Posted Nov 1, 2015 by Martin Armstrong
QUESTION: Mr. Armstrong; I read this time its different by Rogoff. While it is interesting about sovereign defaults, he clearly does not go back into ancient times or more than a few hundred years. If anyone would know when the first such default took place it must be you. Any idea?
ANSWER: Yes. The first such default that is definitively recorded took place at least in the 4th century BC when ten out of thirteen Greek municipalities in the Attic Maritime Association defaulted on loans from the Delos Temple of Apollo.
You must understand that historically, most fiscal crises were resolved through either war where the loser’s debt evaporates, such as Germany after WWI or the confederate states in the USA, or by currency debasement by inflation or devaluation. This is demonstrated by numerous city debasements or a reduction in weight of gold and silver coinage. One of the earliest debasements was during 404 BC in Athens during the war with Sparta. The silver coinage was reduced to bronze and silver-plated.

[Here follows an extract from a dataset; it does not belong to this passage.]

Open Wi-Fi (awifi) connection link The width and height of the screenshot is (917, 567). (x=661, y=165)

Lydia, which is where coins were invented, reduced the weight of their stater due to war with the Persians, Cyrus the Great. This is how the money supply increased even if it was gold or silver. It never matters what is money; economic forces always conspire to create the natural course of inflation (assets rise and money declines). We are going through a cycle right now on the opposite trend of deflation because no single trend can be sustained without change. Hold your arm straight up above your head. Now keep it there. You will run out of energy and your arm will feel tremendously heavy, causing you to put it back down. Everything works that way, yet people try to deny cycles. Nothing but nothing can be sustained without change – N O T H I N G!
We see debasement of the gold coinage of Byzantium going into the Great Monetary Crisis of 1092. Of course, the Romans did the same thing as Athens and issued silver-plated bronze coinage during the 3rd century AD.

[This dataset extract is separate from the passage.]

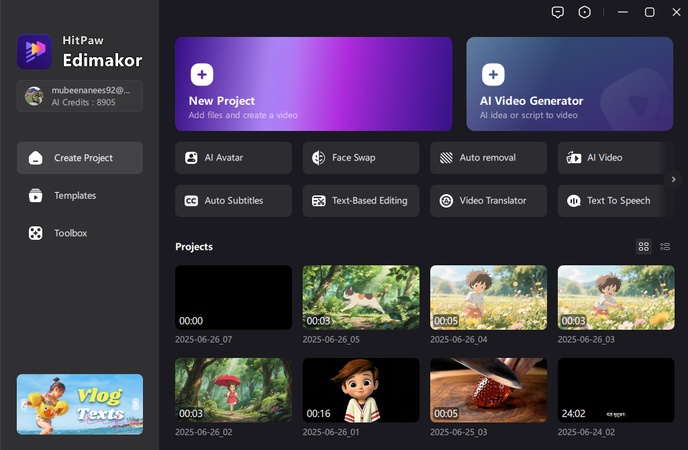The height and width of the screenshot is (450, 688).
Task: Open the Templates section
Action: [75, 196]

There really was no such thing as debt restructuring in ancient times. Restructuring is a much more modern era development. Restructuring actually began with the serial defaults in France, Spain, and Portugal in the mid-16th centuries. Other European states began to follow their lead during the 17th century, which included Prussia in 1683. Nevertheless, the two chronic serial defaulters in history are France and Spain. The Spanish defaults destroyed Italian banking and then German banking, which allowed the Dutch to rise to the occasion of being the financial capitol of the world.

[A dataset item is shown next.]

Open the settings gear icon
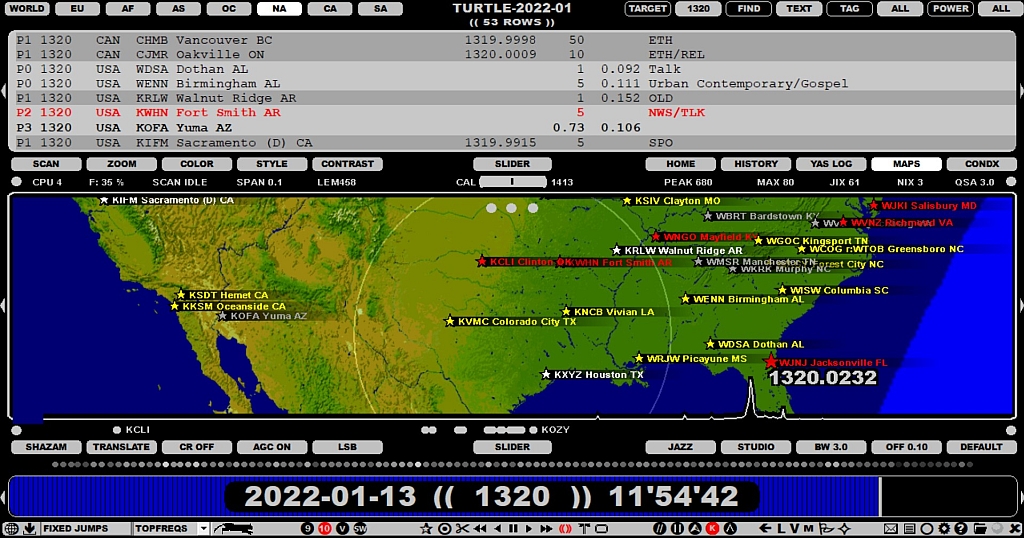pyautogui.click(x=943, y=528)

When you reach the 19th century, debt crises, defaults, and debt restructurings became a normal course of business. One must question why in the world anyone would invest in government debt when they all default in the end. Restructurings take place either after a default or under the threat of default. This seems to be a serious new global investment and capital flow, which have evolved post-1720 bubbles. So Rogoff focused on the frequency of sovereign debt defaults in the modern era whereas previous debts were simply just denied, wiped out by war, devaluations, or debasements. Hammurabi’s code expressly regulates interest rates, showing one would not do that unless they too experienced swings in the rates of interest. He tried to regulate it as well.